Regulation Webcast: Risk and Reward




TOPICS COVERED BY THE WEBCAST:
- The ways in which firms are challenged by the frequency of new regulation, and the number of different directions it is coming from, along with short timeframes for compliance.
- The role of technology in managing this global reform, from swaps reform through to market surveillance and other areas.
- Managing the risk of regulatory arbitrage, and debating questions over more harmonized approaches to global regulation.
- How vendors, institutions and regulators can work more closely with one another to reduce the risks inherent in non-compliance, particularly in fragmented regulatory environments such as the ones international firms operate in.
On a global basis, financial firms are being buffeted by the winds of change. The US financial sector is experiencing the widest reform since the Great Depression on the back of the Dodd–Frank Act, while those operating in Europe are dealing with the review of the Markets in Financial Instruments Directive (Mifid II). For international firms, questions of managing reform and the potential for regulatory arbitrage present significant challenges to the way in which they operate, as borne out by discussions in a recent Waters webcast, which explored the ways in which businesses can navigate the intensity of regulation after the financial crisis of 2008.
Moderated by James Rundle, deputy editor, sell side, of Waters, panelists included Nick Green, head of fixed-income markets e-business at Crédit Agricole; Alan Eddie, head of risk IT Americas, global head of regulatory risk and operational risk IT at RBS; Bill Nosal, head of business development and product strategy for Smarts Broker at Nasdaq OMX; and Ed Royan, COO at AxiomSL, EMEA.
Risk Elements
Although the primary objective of macro-regulation such as Dodd–Frank and Mifid II is the reduction of systemic risk, panelists debated the question of whether this new landscape, and both the frequency and direction of new regulation, were actually introducing new elements of risk, given the stiff penalties for breaches and the often short timeframes in which to ensure compliance.

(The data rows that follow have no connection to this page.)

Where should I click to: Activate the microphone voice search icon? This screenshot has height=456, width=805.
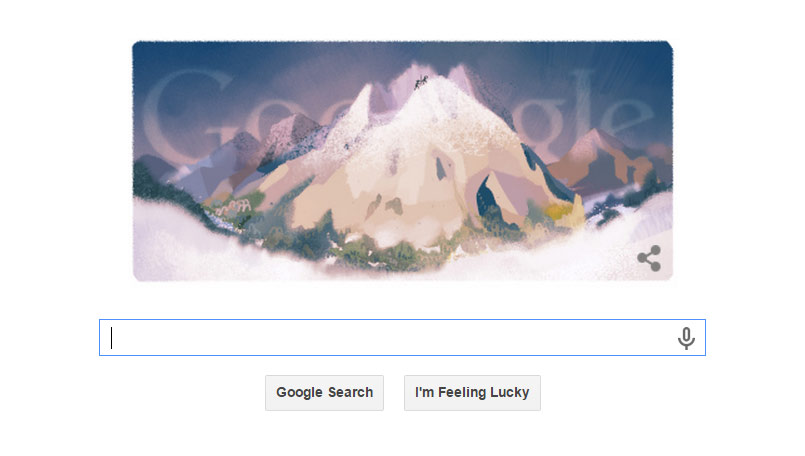click(x=686, y=338)
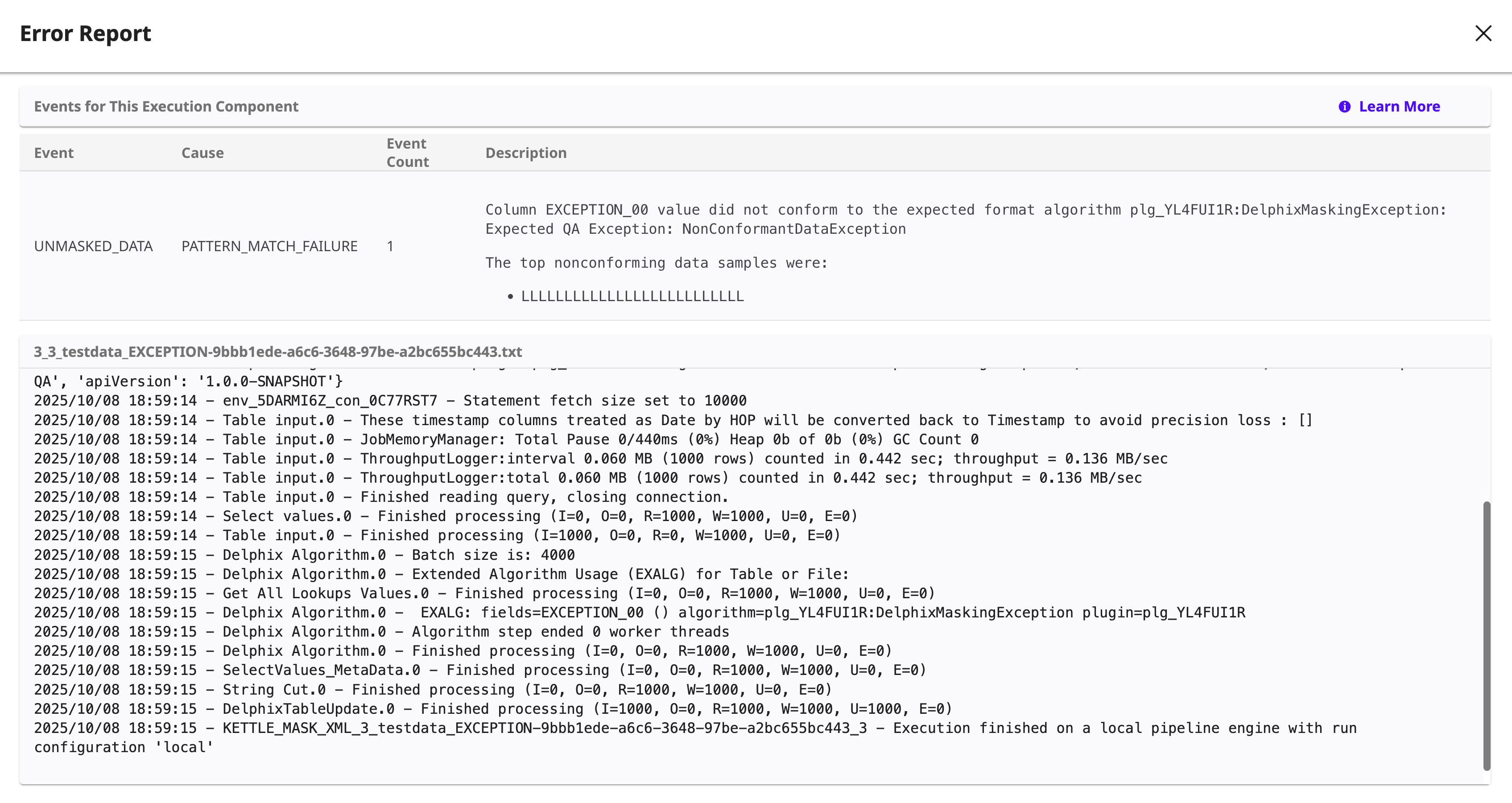The image size is (1512, 803).
Task: Select the UNMASKED_DATA event cell
Action: [93, 246]
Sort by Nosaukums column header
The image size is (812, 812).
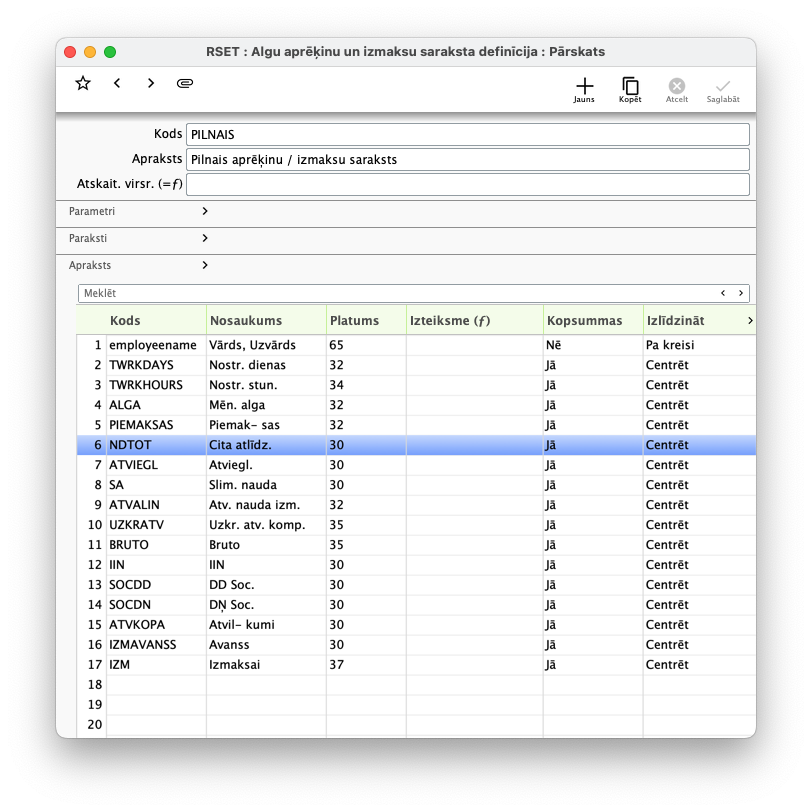265,321
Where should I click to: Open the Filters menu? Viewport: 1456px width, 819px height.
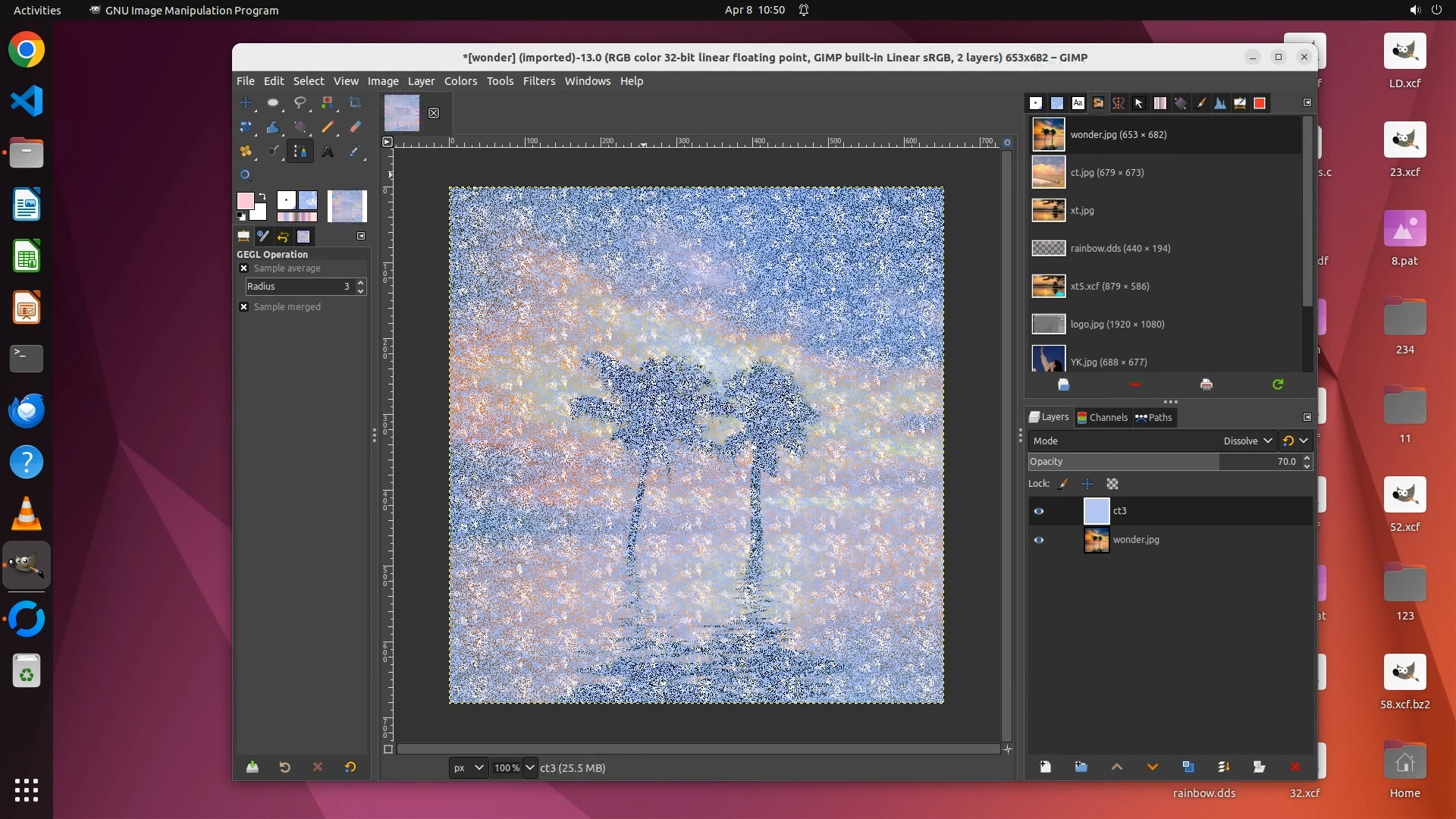tap(538, 81)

“The scale of reform we’re seeing across the world is without precedent. Just look at Dodd–Frank, a prime example of large-scale reform,” RBS’ Eddie says. “It’s always risky, and particularly so when the whole industry has to do it at the same time—it’s not just one firm that has to change.”
“The scale of reform we’re seeing across the world is without precedent. Just look at Dodd–Frank, a prime example of large-scale reform. It’s always risky, and particularly so when the whole industry has to do it at the same time – it’s not just one firm that has to change.” Alan Eddie, RBS
According to Eddie, simply keeping track of what regulation was coming from where, and when regulators expected compliance, was a significant challenge. Others say this was mainly a capacity problem, and although the immediate commercial benefits of increasing compliance capacity aren’t readily apparent, some firms are actively exploring ways in which their compliance procedures and ability to adapt to regulation can be a competitive differentiator.
Carrot and Stick
The panelists say that although the burden of regulatory change is relentless, there are some benefits. Requirements under Dodd–Frank for certain institutions to centrally clear interest-rate swaps on March 11, for instance, went smoothly in part due to vendors having their systems in place to handle the new method of trading, while other regulatory reforms around derivatives transactions potentially offer new areas of growth.
“There is risk inherent in the scale and the pace of the change,” says Crédit Agricole’s Green. “But on the other hand, there are opportunities. Central clearing gives a tremendous opportunity for many of the dealers to expand the range of clients they deal with, and by reducing the risk between the counterparties, it gives the potential for that asset class to be used a lot more extensively and to be a lot more attractive to users over time.”